Он откинулся назад, сложив руки на груди. Опустил ресницы.

Закрылся.

Ну и пожалуйста.

Ну и не больно-то и хотелось.

Куда ты денешься.

Пожав плечами, я сделала глоток шампанского и взялась за лавандовый ризотто. Просто сиреневый рис с морепродуктами, если хотите знать.

Люди вечно напускают тумана и тебя путают. Где тут лаванда? Где, я вас спрашиваю, настроение цветущего Прованса?

— И что надумала? — спустя добрых пять минут тишины спросил Антон.

— Тебе не обязательно прятаться от брата, — ответила я. — Что ты себе насочинял? Что я на тебя наброшусь?

— Или я на тебя, — небрежно и буднично обронил Антон, глядя в окно.

Как будто мы тут обсуждали погоду!

Как будто это не прозвучало оглушительным громом среди ясного неба.

Запас алой краски я израсходовала во время истории с пиджаком и сейчас нуждалась в передышке. Хватит с меня трепыханий на сегодня.

Я не умела флиртовать, три настоящих свидания в прошлом не принесли большого опыта в этой области. Алеша не то чтобы за мной ухаживал, а скорее позволял мне ухаживать за ним. В том не было никакой пикантности, а просто теплое и спокойное течение отношений двух людей, симпатизирующих друг другу.

И уж конечно никто и никогда не говорил мне, что готов наброситься на меня.

Тут мог затаиться коварный нюанс, вдруг Антон имел в виду вовсе не страсть, а агрессию. Возможно, я его так достала, что он едва сдерживал желание меня придушить.

— Не набросишься, — угрюмо сказала я, поймала его внимательный взгляд и разозлилась. Я что, таблица умножения, которую надо запомнить? — Во-первых, я совершенно не в твоем вкусе. Тебе нравятся расчетливые блондинки. Во-вторых, ты Король мечей, а это значит, что тобой руководит разум, а не эмоции. Если честно, — тяжелый вздох вырвался из моей груди, — я понятия не имею, как именно отыграется этот расклад. Влюбленные — выбор, Дьявол — порочная зависимость, Луна — тайна. Колесо фортуны — ну, ты и сам видишь, судьба буквально сталкивает нас нос к носу. Ох, ни одного Кубка или Жезла, одни Великие арканы, беда-беда-огорчение.

Антон слушал меня с таким видом, будто хоть что-нибудь понимал. Ну, или пытался понять. По крайней мере, его внимательность никуда не делась. Ой, да он на мне дыру протрет!

Пришел официант с огромной Алешиной рулькой, и я попросила упаковать ее с собой.

Борщ медленно остывал перед Антоном, к салу и хлебу он тоже не притронулся.

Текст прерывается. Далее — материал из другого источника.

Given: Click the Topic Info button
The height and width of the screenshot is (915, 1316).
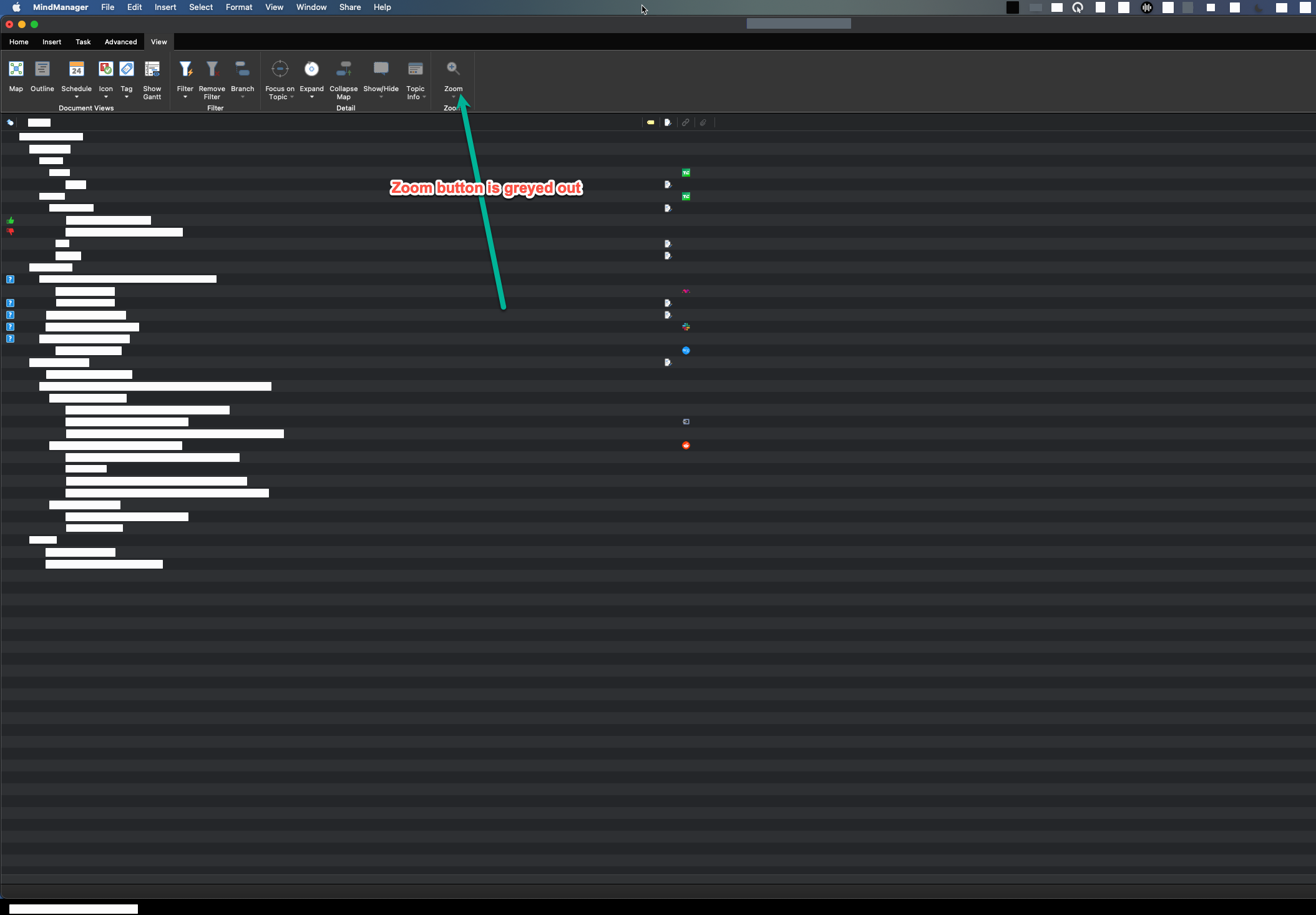Looking at the screenshot, I should (416, 69).

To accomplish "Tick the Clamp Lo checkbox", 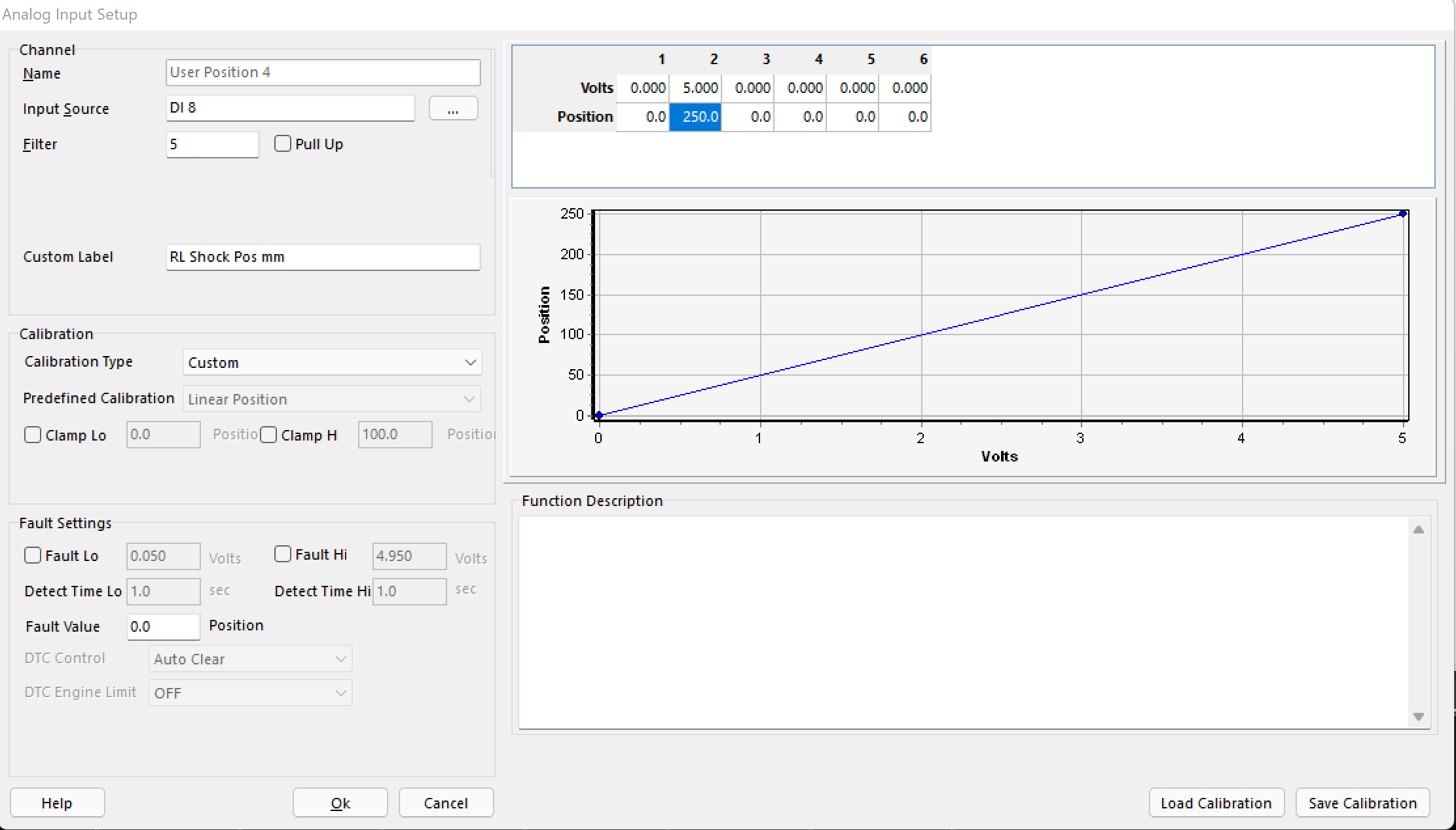I will coord(33,435).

Так и голодал перед тарелками, полными еды.

— Знаешь, что самое неприятное в тебе? — отрывисто спросил он, когда мы снова остались вдвоем. — Ты ведь меня даже не знаешь. Играешь в цветные картинки и не видишь перед собой человека. Это весело?

— Иногда, — честно призналась я, неосознанно погладив лацкан, пробежала по нему пальцами, увлеклась и потерлась о ткань щекой. Поймала мгновение, когда линия губ Антона стала жестче, опустила руки. — Сложно остановиться, когда ты реагируешь. Это как с чипсами — и вредно, и невозможно съесть всего пару штук, а не всю пачку за один присест.

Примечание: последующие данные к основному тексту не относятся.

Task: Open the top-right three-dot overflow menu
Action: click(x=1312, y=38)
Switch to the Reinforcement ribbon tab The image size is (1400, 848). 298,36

— И как же не реагировать? — медленно уточнил он. — Велишь отрубить себе голову?

Ах ты повторюшка!

Он подхватывал мои интонации, зеркалил и отражал — и не понимал, как завораживающе это выглядит.

Наверное, что-то отразилось на моем лице — лишнее, сложное, — потому что Антон вдруг снова закрылся, нахмурился.

— Я попрошу счет, — сказал он. — Ты доела?

— Сиреневый рис? Я бы вообще поостереглась называть это едой.

Он отправился платить — очевидно, ему было слишком сложно подождать официанта, захотелось сбежать.

На следующей остановите, пожалуйста, выйду на другой планете.

На этой — слишком много навязчивых женщин со странными фантазиями.

Мне бы подошли более очаровательные создания вроде рептилий.

Что вы говорите? Какая-то гадость ко мне прилипла? Ничего важного, всего лишь жена моего брата, выбросите ее в открытый космос, да и забудем об этом.

За несколько минут, пока Антона не было, я успела посеять, полить и взрастить такую раскидистую обиду, что она кусалась, как крапива.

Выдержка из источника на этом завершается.